A new approach to eradicating extreme poverty

The world has made great advances in reducing poverty over the past few decades, but it is becoming more difficult to reach the most vulnerable in the hardest places (fragile contexts), which have become the center of the global development crisis. Overlapping crises of the pandemic, climate change and disasters, inflation, conflict, and global food insecurity are having the greatest impact on the most vulnerable people in the hardest places.

These challenges call for a new approach to eradicating extreme poverty. Conventional development has focused on meeting short- and long-term needs. What is missing is a focus on identifying complex risks of shocks (like cyclones and epidemics) and stressors (like chronic unemployment and forced displacement) that disrupt development agendas and peoples’ lives and livelihoods, and then fostering resilient solutions.     

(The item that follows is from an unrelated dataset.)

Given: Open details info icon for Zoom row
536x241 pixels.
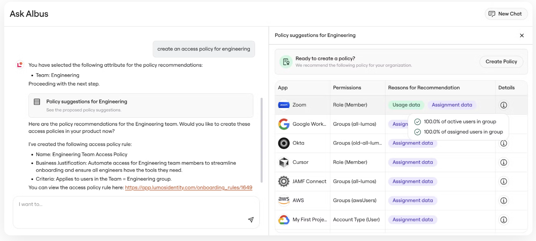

Food for the Hungry has made resilience a central focus of its work with vulnerable communities in fragile contexts, taking an overarching “shared resilience approach.”

 

 

 

What drives resilience?

Since fragility is an imbalance of higher risks and lower capacities to manage those risks within fragile settings, international efforts must work with societies and governments to foster a range of resilient and positive coping capacities to better absorb shocks and stress, adapt in the face of crises, and to transform formal systems and institutions to get to the root causes of risks and crises that cause extreme poverty.

A core driver of resilience building is what we call social capital, which involves “bonding” within communities, “bridging” across communities, and “linking” between communities and formal institutions and systems for access to information, resources, and responsive action. Social capital helps to better mitigate risks and cope with shocks and stressors.

Test your resilience knowledge!

WHAT PERCENT OF THE WORLD’S EXTREME POOR (UNDER $1.90/DAY) ARE ESTIMATED WILL LIVE IN FRAGILE PLACES BY 2030?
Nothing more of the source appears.